[Stored records]
BEGIN

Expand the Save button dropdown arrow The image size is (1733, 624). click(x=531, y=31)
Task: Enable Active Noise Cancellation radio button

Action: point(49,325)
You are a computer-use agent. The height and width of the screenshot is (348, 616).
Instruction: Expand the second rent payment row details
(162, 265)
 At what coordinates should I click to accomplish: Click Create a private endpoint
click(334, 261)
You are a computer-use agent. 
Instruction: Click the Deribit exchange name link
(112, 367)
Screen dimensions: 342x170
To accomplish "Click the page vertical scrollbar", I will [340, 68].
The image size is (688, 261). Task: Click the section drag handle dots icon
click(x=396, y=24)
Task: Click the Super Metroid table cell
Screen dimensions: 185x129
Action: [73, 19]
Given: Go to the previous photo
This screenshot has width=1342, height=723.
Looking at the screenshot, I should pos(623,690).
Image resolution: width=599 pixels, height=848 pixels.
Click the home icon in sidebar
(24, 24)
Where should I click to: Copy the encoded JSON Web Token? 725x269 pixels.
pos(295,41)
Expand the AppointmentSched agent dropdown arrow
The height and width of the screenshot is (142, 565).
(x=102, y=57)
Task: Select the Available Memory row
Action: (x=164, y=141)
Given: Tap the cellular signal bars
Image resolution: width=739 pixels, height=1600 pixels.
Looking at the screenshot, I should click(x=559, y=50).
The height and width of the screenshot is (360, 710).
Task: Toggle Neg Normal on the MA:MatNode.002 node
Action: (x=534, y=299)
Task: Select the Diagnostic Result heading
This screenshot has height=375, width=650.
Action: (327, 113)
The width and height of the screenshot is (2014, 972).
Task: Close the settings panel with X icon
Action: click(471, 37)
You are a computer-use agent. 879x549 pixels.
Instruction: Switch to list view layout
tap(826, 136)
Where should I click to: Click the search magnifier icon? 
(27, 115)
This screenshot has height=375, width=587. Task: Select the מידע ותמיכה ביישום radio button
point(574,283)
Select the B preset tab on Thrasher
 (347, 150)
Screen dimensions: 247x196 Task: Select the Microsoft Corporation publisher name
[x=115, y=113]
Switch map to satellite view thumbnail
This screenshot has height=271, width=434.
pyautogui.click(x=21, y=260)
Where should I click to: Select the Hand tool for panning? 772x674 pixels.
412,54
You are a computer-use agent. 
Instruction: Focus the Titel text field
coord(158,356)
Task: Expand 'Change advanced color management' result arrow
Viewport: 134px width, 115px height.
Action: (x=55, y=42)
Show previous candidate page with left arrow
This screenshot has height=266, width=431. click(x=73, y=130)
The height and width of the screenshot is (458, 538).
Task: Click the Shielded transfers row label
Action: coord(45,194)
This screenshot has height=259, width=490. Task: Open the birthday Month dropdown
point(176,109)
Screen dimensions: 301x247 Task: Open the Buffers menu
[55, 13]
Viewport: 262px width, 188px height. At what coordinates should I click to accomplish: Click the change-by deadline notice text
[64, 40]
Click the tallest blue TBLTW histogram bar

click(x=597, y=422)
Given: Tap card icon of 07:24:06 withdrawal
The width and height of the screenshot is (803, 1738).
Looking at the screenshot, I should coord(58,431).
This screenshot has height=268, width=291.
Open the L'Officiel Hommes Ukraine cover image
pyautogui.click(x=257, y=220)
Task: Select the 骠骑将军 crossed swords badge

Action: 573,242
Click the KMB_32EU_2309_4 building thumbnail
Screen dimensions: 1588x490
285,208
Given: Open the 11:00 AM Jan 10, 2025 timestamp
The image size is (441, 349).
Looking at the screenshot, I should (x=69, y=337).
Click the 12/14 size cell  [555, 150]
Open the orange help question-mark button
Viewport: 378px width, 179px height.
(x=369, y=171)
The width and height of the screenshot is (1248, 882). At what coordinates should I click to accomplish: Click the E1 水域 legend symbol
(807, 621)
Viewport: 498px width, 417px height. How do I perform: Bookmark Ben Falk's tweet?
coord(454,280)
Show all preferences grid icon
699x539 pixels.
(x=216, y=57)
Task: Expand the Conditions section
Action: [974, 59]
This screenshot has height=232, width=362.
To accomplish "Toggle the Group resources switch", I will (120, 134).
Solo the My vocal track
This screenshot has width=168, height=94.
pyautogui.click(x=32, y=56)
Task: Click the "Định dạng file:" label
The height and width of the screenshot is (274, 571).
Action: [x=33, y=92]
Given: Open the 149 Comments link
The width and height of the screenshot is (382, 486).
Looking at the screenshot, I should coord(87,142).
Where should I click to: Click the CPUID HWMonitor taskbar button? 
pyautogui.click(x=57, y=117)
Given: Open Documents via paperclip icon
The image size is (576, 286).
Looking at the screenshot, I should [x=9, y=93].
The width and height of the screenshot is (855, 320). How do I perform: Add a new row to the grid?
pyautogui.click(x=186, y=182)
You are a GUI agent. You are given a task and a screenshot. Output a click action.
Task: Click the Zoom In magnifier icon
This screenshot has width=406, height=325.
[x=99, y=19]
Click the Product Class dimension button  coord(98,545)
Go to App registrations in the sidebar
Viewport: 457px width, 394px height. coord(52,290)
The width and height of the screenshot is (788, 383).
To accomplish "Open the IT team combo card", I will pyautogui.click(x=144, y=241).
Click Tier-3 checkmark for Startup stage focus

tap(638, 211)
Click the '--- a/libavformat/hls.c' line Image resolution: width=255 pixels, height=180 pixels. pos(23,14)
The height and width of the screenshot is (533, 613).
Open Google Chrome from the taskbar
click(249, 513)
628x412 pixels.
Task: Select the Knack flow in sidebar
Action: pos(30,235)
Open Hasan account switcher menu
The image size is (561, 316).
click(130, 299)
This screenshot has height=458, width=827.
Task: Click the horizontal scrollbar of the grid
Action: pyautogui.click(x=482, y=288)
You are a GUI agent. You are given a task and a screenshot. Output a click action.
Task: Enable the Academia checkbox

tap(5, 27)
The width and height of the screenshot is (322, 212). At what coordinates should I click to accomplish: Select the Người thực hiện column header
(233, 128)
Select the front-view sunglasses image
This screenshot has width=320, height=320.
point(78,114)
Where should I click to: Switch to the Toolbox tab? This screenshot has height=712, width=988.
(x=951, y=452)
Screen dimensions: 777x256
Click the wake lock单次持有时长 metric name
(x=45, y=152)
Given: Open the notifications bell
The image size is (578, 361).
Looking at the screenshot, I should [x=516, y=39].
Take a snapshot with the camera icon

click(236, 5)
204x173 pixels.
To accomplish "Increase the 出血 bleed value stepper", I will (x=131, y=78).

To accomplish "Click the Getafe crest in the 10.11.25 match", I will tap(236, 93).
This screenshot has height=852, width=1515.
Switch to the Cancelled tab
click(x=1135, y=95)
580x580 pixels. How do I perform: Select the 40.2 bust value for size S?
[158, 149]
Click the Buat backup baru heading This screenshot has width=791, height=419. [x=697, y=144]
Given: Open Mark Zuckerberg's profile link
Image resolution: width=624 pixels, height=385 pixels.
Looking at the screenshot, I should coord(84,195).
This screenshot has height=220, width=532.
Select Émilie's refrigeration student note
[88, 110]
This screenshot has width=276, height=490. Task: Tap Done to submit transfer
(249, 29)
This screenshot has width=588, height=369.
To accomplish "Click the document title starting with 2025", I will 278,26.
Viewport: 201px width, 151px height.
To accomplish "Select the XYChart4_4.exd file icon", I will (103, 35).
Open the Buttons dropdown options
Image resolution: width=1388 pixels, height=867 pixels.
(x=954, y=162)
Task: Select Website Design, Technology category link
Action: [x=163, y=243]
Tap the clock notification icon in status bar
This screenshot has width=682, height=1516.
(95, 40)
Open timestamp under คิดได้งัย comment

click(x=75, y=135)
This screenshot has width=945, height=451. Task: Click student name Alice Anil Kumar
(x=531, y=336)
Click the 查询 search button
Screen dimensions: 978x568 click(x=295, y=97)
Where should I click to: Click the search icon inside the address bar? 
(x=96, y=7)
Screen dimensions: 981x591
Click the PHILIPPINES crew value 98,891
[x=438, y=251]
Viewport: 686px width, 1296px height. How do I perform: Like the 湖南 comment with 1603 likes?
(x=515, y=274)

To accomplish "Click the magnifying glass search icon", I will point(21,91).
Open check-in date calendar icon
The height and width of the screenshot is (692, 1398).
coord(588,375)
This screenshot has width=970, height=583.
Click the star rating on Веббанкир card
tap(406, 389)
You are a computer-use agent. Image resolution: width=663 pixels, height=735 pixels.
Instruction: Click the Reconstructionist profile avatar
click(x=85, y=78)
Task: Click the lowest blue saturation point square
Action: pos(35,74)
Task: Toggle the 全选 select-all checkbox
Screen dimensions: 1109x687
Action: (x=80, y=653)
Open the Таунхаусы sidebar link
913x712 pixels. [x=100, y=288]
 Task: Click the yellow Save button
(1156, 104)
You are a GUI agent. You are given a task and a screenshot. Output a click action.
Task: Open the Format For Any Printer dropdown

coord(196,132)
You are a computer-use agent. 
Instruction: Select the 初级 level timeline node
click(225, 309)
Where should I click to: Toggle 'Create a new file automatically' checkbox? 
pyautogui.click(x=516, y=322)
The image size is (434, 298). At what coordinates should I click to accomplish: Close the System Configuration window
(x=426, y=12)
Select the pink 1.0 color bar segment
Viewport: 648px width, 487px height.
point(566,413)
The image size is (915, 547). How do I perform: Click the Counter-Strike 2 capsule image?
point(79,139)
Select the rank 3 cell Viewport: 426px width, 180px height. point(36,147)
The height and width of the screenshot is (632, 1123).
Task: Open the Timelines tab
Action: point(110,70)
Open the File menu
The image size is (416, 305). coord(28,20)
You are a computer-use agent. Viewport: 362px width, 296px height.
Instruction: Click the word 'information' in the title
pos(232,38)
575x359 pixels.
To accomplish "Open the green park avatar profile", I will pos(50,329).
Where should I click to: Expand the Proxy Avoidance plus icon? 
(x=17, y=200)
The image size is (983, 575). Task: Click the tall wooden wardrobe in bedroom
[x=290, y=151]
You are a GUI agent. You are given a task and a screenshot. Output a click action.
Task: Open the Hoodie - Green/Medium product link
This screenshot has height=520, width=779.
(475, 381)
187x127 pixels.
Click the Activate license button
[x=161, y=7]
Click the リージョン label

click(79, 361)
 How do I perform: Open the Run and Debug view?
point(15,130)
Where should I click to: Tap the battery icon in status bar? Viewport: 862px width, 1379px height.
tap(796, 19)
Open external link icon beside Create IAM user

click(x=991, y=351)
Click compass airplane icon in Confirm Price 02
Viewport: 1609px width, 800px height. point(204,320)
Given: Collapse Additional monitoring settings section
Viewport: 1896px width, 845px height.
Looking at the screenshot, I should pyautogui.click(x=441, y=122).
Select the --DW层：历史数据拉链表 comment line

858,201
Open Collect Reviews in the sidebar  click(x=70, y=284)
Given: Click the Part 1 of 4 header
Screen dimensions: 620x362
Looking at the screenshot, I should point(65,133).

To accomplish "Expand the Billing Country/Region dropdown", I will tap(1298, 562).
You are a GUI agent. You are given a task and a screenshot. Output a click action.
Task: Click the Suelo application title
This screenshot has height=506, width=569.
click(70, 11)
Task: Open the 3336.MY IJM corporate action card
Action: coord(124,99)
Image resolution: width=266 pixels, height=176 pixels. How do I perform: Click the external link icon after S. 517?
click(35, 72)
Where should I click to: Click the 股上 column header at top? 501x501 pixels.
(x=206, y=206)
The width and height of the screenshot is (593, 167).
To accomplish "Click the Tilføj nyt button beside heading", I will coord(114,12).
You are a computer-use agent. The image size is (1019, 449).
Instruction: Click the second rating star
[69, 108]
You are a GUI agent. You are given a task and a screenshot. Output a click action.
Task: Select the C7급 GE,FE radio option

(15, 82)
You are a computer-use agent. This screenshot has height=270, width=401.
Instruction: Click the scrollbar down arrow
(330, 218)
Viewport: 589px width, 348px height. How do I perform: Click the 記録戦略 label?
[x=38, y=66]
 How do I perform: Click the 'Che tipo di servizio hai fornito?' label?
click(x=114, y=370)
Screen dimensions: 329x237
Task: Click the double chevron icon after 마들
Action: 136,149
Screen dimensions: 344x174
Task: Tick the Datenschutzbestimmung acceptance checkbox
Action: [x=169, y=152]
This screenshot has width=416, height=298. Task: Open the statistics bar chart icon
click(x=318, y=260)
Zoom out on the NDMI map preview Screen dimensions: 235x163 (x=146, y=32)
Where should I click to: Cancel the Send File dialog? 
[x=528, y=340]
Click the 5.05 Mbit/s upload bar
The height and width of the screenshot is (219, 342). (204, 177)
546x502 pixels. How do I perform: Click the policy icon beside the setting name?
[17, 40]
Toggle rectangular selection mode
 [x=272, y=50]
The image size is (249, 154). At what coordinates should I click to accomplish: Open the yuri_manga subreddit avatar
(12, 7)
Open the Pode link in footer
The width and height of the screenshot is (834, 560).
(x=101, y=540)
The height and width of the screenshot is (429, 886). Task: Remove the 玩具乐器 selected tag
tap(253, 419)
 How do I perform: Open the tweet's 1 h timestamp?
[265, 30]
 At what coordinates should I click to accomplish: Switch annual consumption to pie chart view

END

Taking the lines above, repeat exactly those from the line that contains "Viewport: 1896px width, 845px height." through the line that contains "Zoom out on", and both of those lines as well. Include nothing else.

Answer to the exercise:
Viewport: 1896px width, 845px height.
Looking at the screenshot, I should pyautogui.click(x=441, y=122).
Select the --DW层：历史数据拉链表 comment line

858,201
Open Collect Reviews in the sidebar  click(x=70, y=284)
Given: Click the Part 1 of 4 header
Screen dimensions: 620x362
Looking at the screenshot, I should point(65,133).

To accomplish "Expand the Billing Country/Region dropdown", I will tap(1298, 562).
You are a GUI agent. You are given a task and a screenshot. Output a click action.
Task: Click the Suelo application title
This screenshot has height=506, width=569.
click(70, 11)
Task: Open the 3336.MY IJM corporate action card
Action: coord(124,99)
Image resolution: width=266 pixels, height=176 pixels. How do I perform: Click the external link icon after S. 517?
click(35, 72)
Where should I click to: Click the 股上 column header at top? 501x501 pixels.
(x=206, y=206)
The width and height of the screenshot is (593, 167).
To accomplish "Click the Tilføj nyt button beside heading", I will coord(114,12).
You are a computer-use agent. The image size is (1019, 449).
Instruction: Click the second rating star
[69, 108]
You are a GUI agent. You are given a task and a screenshot. Output a click action.
Task: Select the C7급 GE,FE radio option

(15, 82)
You are a computer-use agent. This screenshot has height=270, width=401.
Instruction: Click the scrollbar down arrow
(330, 218)
Viewport: 589px width, 348px height. How do I perform: Click the 記録戦略 label?
[x=38, y=66]
 How do I perform: Click the 'Che tipo di servizio hai fornito?' label?
click(x=114, y=370)
Screen dimensions: 329x237
Task: Click the double chevron icon after 마들
Action: 136,149
Screen dimensions: 344x174
Task: Tick the Datenschutzbestimmung acceptance checkbox
Action: [x=169, y=152]
This screenshot has width=416, height=298. Task: Open the statistics bar chart icon
click(x=318, y=260)
Zoom out on the NDMI map preview Screen dimensions: 235x163 (x=146, y=32)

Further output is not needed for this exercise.